Results of Operations
Year Ended
February 1,
2014
February 2,
2013
January 28,
2012
Net sales 100.0% 100.0 % 100.0%
Cost of sales 64.4% 64.1 % 64.1%
Gross profit 35.6% 35.9 % 35.9%
Selling, general and administrative expenses 23.2% 23.5 % 24.1%
Operating income 12.4% 12.4 % 11.8%
Interest expense,net 0.2% % —%
Other (income) expense, net —% (0.8)%
Income before income taxes 12.2% 13.2 % 11.8%
Provision for income taxes 4.6% 4.8 % 4.4%
Net income 7.6% 8.4 % 7.4%
Fiscal year ended February 1, 2014 compared to fiscal year ended February 2, 2013
Net sales. Net sales increased 6.0%, or $445.8 million, in 2013 compared to 2012, resulting from sales in our new stores
and a 2.4% increase in comparable store net sales. Excluding the 53rd week in 2012, which accounted for approximately
$125.0 million of sales, net sales increased 7.9%, or $570.8 million. The comparable store net sales increase is based on the
comparable 52 weeks for both years. Comparable store net sales are positively affected by our expanded and relocated stores,
which we include in the calculation, and, to a lesser extent, are negatively affected when we open new stores or expand stores
near existing ones.
The following table summarizes the components of the changes in our store count for fiscal years ended February 1, 2014
and February 2, 2013.
February 1,
2014
February 2,
2013
New stores 343 345
Expanded or relocated stores 71 87
Closed stores (22)(25)
Of the 2.7 million selling square foot increase in 2013 approximately 0.2 million was added by expanding existing stores.

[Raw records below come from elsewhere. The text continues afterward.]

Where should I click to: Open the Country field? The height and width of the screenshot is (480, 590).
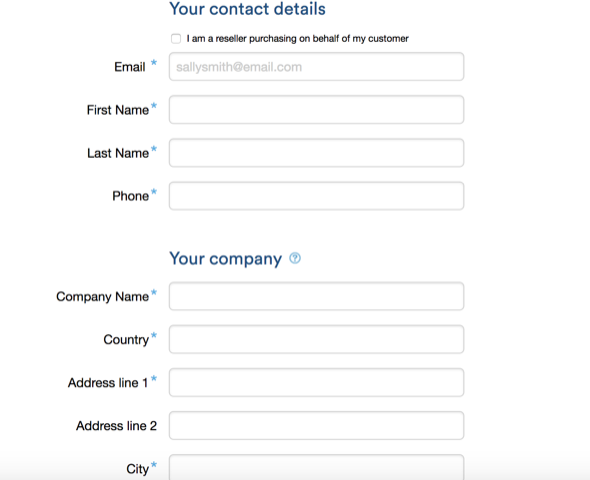coord(316,339)
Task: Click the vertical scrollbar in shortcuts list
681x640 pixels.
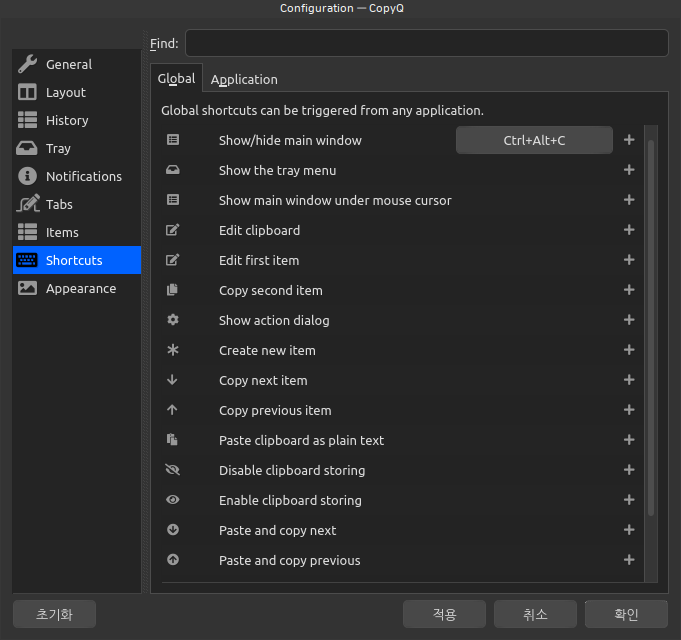Action: [x=651, y=330]
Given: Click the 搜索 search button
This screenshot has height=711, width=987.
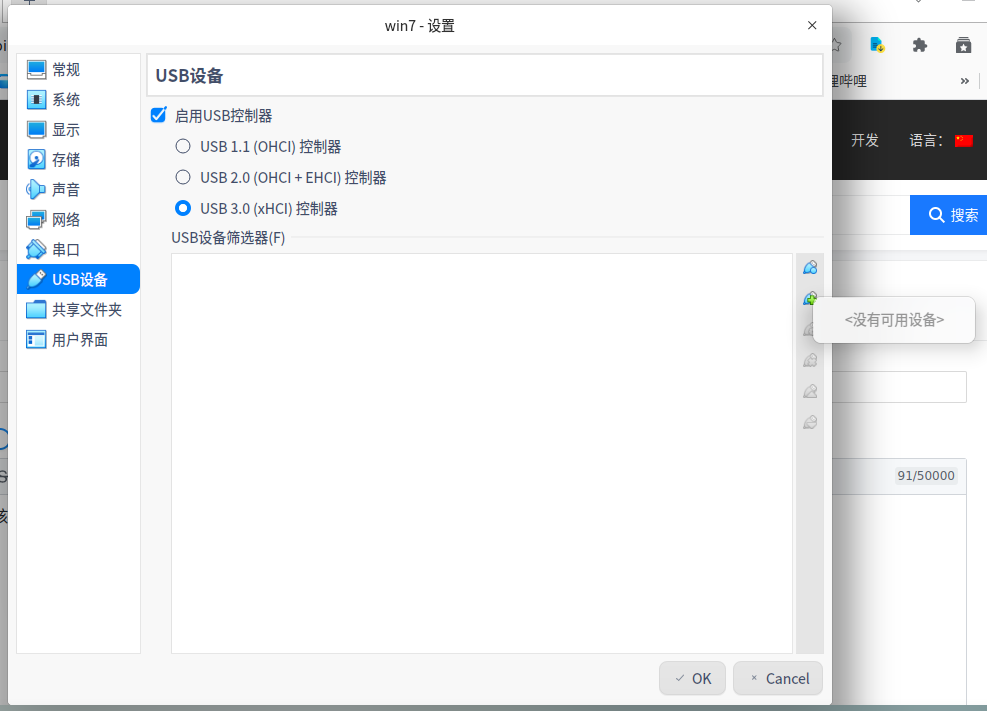Looking at the screenshot, I should (x=948, y=215).
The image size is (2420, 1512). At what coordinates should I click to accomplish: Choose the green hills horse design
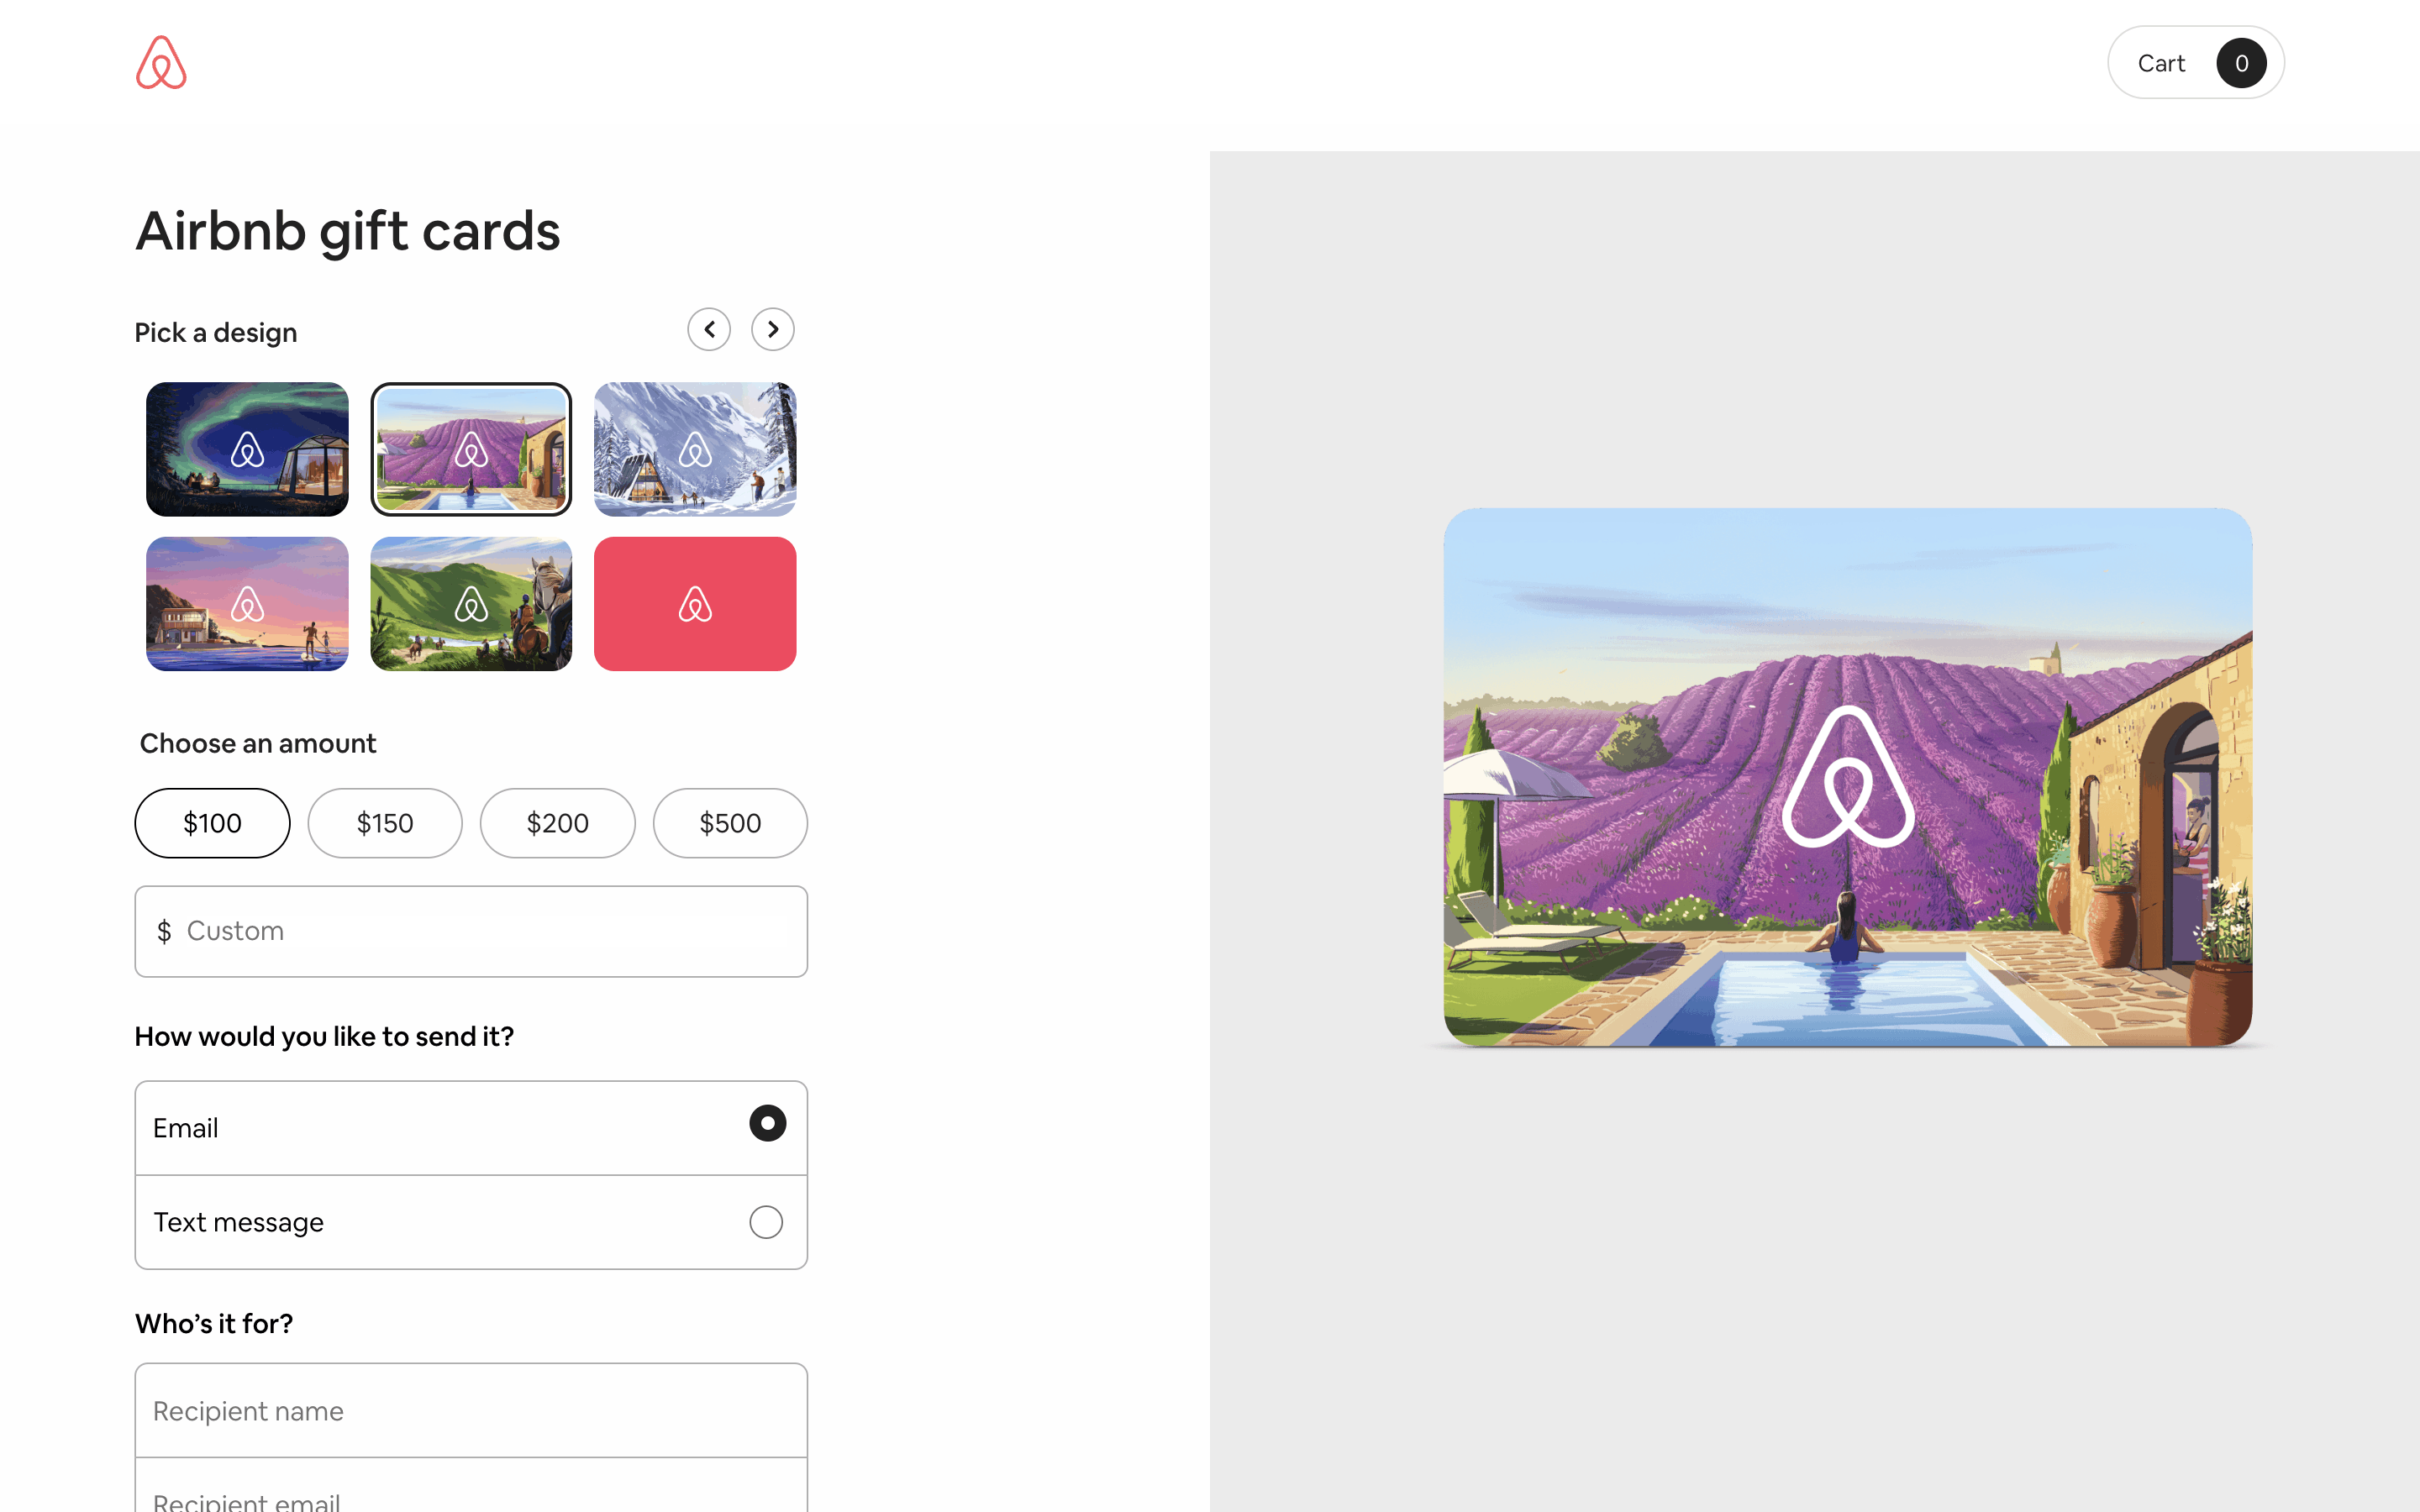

Gross profit. Gross profit margin was 35.6% in 2013 compared to 35.9% in 2012 due to loss of leverage in occupancy and
distribution cost from the 53rd week of sales in 2012.
Selling, general and administrative expenses. Selling, general and administrative expenses, as a percentage of net sales,
decreased to 23.2% for 2013 compared to 23.5% for 2012. The decrease is primarily due to lower incentive compensation
achievement in 2013 compared with 2012 and lower inventory service fees.
Operating income. Operating income margin was 12.4% in 2013 and 2012 due to the reasons noted above.
Interest expense, net. Interest expense, net increased $12.9 million due to interest related to the $750.0 million of senior
notes issued in September 2013.
Other (income) expense, net. Other (income) expense, net in 2012 includes a $60.8 million gain on the sale of our
investment in Ollie's Holdings, Inc.